12:45 km 40. En la calle Velázquez las piernas ya me preguntan si queda mucho. Esos últimos km son los más largos. Eva y yo nos miramos cada rato y nos sonreímos diciéndonos todo con la mirada. Sé que está disfrutando tanto como yo y me atrevo a decirle que cuándo correremos los dos una maratón 🙂

Gracias Madrid maratón 2017

12:50 km 41. Subiendo la última subida que es Príncipe de Vergara. Eva y yo nos empezamos a animar y a disfrutar todo lo que podamos estos últimos km juntos. ¡Ya conseguimos ver la

entrada del Retiro! Y empezamos a aumentar el ritmo y puedo ver que vamos a 5:10 :). Es un punto mágico, la gente nos rodea por todos los lados dando ánimos y gritando.

¡A lo lejos podemos ver el arco de meta!
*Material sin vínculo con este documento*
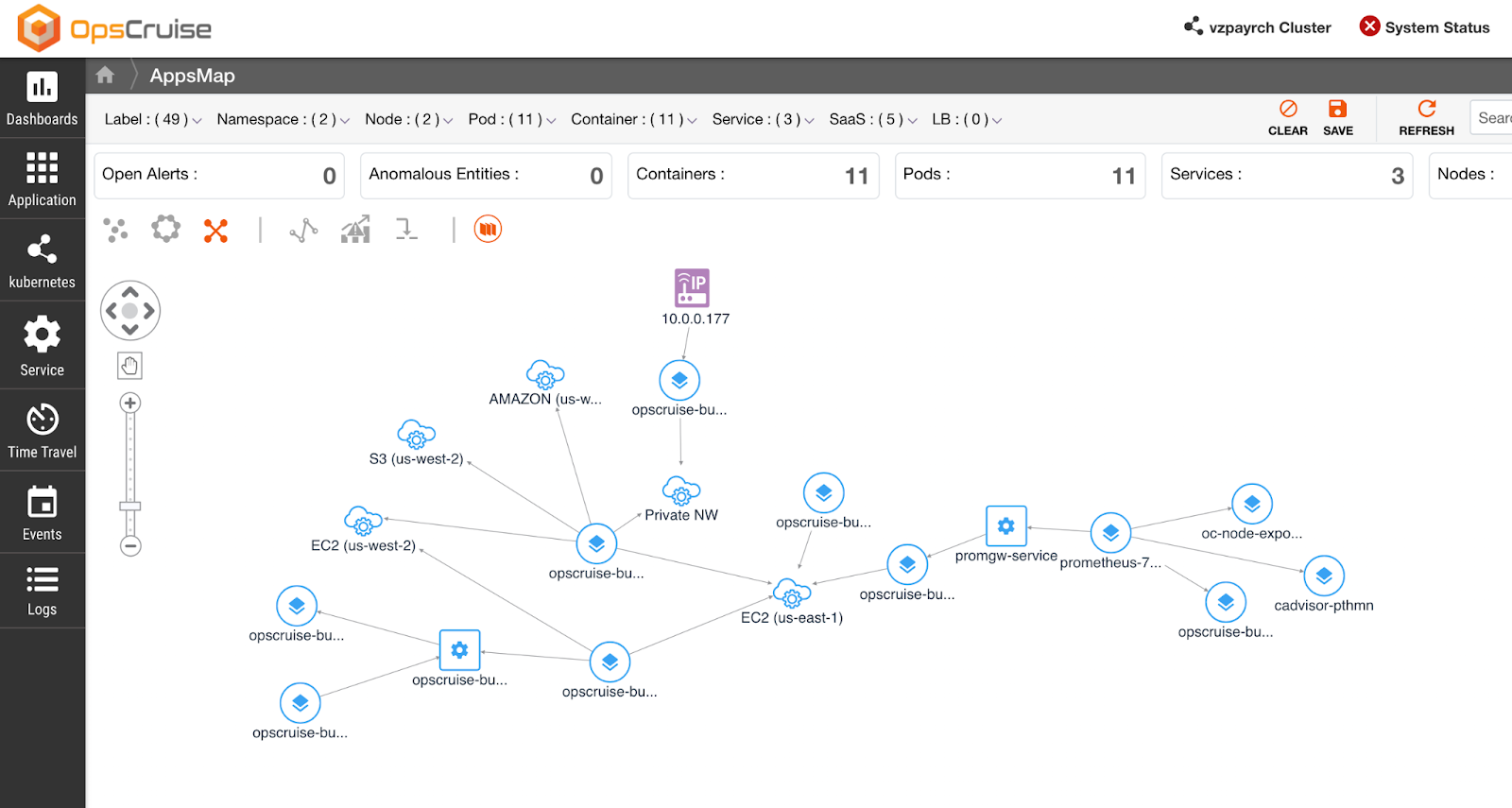Click the home breadcrumb icon
The width and height of the screenshot is (1512, 808).
(x=105, y=75)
Y de vez en cuando nos miramos diciendo que lo hemos conseguido y que ya llegamos.

A pocos metros de entrar en meta cojo su mano y la elevamos juntos para mortalizar el momento con una sonrisa.

Una vez que entramos en meta no puede faltar un abrazo que se paraliza en el tiempo :). Mis piernas dan las gracias por parar y yo se las doy a ellas por todo el esfuerzo que hacen en cada carrera y en los caminos tan largos que recorro con ellas.

Quiero dar las gracias a la organización y a todos los voluntarios ya que sin ellos no seria posible. ¡Muchas gracias otro año más!.